A senior manager at sportswear giant Adidas has admitted that its cherished headquarters in a rural part of Germany known for beer and conservative politics may put it at a disadvantage when it comes to attracting the creative and technical talent it needs in a highly competitive market.
The admission came this week as the firm promised to placate shareholders with $1.9bn worth of share buybacks over three years, following a series of profit warnings.
Adidas, based since its beginnings in the Bavarian town of Herzogenaurach, has been losing market share to arch rival Nike, whose HQ is in the rather more hip and connected city of Portland, Oregon.
The company will worry that it is missing tricks in America, the world’s biggest sportswear market, after it was overtaken by Under Armour as the second biggest brand there earlier this month.
Herzogenaurach – usually shortened to ‘Herzo’ – is an historic town of just under 23,000 approximately two hours by car from Munich. (It is also home to rival sportswear maker Puma. The two firms were founded by the brothers Adolf and Rudolf Dassler, who fell out in 1948. The companies’ HQs occupy opposite sides of the Aurach River, and brand loyalty is said to split the town.)
Adidas, advertising the virtues of its wide open campus in Herzogenaurach (Adidas)
This week a senior manager in charge of branding and digital recruiting admitted that sleepy Bavaria may be a turn-off for technical and creative whizzkids.
"We need a lot of that top talent that is cutting edge," Steve Fogarty told Reuters this week. "Ideally, they are working in the tech industry, in marketing organizations or are coming from top competitors. We need an environment that appeals to them."

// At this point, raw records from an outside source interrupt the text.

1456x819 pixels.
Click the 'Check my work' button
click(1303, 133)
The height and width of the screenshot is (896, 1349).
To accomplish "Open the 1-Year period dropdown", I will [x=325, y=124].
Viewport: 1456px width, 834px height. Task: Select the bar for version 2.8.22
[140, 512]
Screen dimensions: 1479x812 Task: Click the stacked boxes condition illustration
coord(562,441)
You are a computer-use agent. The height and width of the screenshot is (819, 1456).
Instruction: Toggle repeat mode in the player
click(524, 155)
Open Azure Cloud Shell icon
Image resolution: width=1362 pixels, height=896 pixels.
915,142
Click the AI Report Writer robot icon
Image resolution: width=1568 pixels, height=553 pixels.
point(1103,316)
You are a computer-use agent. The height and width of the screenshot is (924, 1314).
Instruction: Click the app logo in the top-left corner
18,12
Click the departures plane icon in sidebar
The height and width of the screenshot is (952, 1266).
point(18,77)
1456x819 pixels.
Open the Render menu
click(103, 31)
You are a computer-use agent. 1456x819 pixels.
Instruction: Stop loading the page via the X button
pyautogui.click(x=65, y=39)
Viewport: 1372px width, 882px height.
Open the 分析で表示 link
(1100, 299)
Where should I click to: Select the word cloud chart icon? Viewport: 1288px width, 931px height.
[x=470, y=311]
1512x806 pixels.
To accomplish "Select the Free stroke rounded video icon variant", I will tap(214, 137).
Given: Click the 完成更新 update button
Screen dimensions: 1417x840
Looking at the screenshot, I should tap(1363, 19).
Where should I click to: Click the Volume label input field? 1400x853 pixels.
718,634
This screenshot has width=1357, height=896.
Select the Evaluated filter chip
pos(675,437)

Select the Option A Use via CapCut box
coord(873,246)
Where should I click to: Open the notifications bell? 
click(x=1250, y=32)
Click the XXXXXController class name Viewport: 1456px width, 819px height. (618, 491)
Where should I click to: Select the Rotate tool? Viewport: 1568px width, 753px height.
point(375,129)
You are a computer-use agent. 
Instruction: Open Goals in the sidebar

He added: "Designers tend to gravitate to very large, international cities like Berlin, Amsterdam, London and it is a bit harder to convince them to move to the centre of Germany."
But Fogarty, who spent three years working in Herzo but is now based in Portland, insisted that Adidas did not lose staff because of the Herzo HQ.
"While our headquarters is technically in Herzo, the opportunity to work in many locations is already here, so why invest in moving the headquarters?" he said.
Set amid rolling fields, Herzo is somewhat cut off from the rest of the world, with no train links to nearby Nuremberg and Erlangen. Its airfield (pictured) is not used for commercial aviation.
One former staffer, who requested anonymity because they still do contract work for Adidas, told Reuters that they left the company because they found living in Bavaria too boring. "It is so odd that this company is in the middle of farmland. It doesn’t have anything to do with style," the person said.
Adidas Group HQ in ‘Herzo’ (Adidas)
Reuters reports that about 3,900 of the total Adidas staff of 52,500 work in and around Herzo, about a third of them from outside Germany.Â
Adidas is, however, taking steps to reverse what may be its relative isolation.
The firm’s new global creative director, Paul Gaudio, has been relocated from Herzo to the firm’s US base in Portland, where nearly 1,000 Adidas staff are based (compared to Nike’s 8,500-strong workforce in the area, according to Reuters).
Gaudio has announced that next year Adidas will open a small creative studio in New York to be led by three young footwear designers poached from Nike.
That will complement existing creative centres in Shanghai, Tokyo and Rio, but the beating heart of Adidas’ design function looks set to remain in Herzo for the foreseeable future.
And Adidas has tried to turn Herzo’s wide-open ambience to its advantage. The firm recently announced plans to build two new buildings – with a capacity for 3,600 staff – at its "World of Sports" campus outside Herzo.
It is also about to open a 16-metre-high climbing wall in the grounds.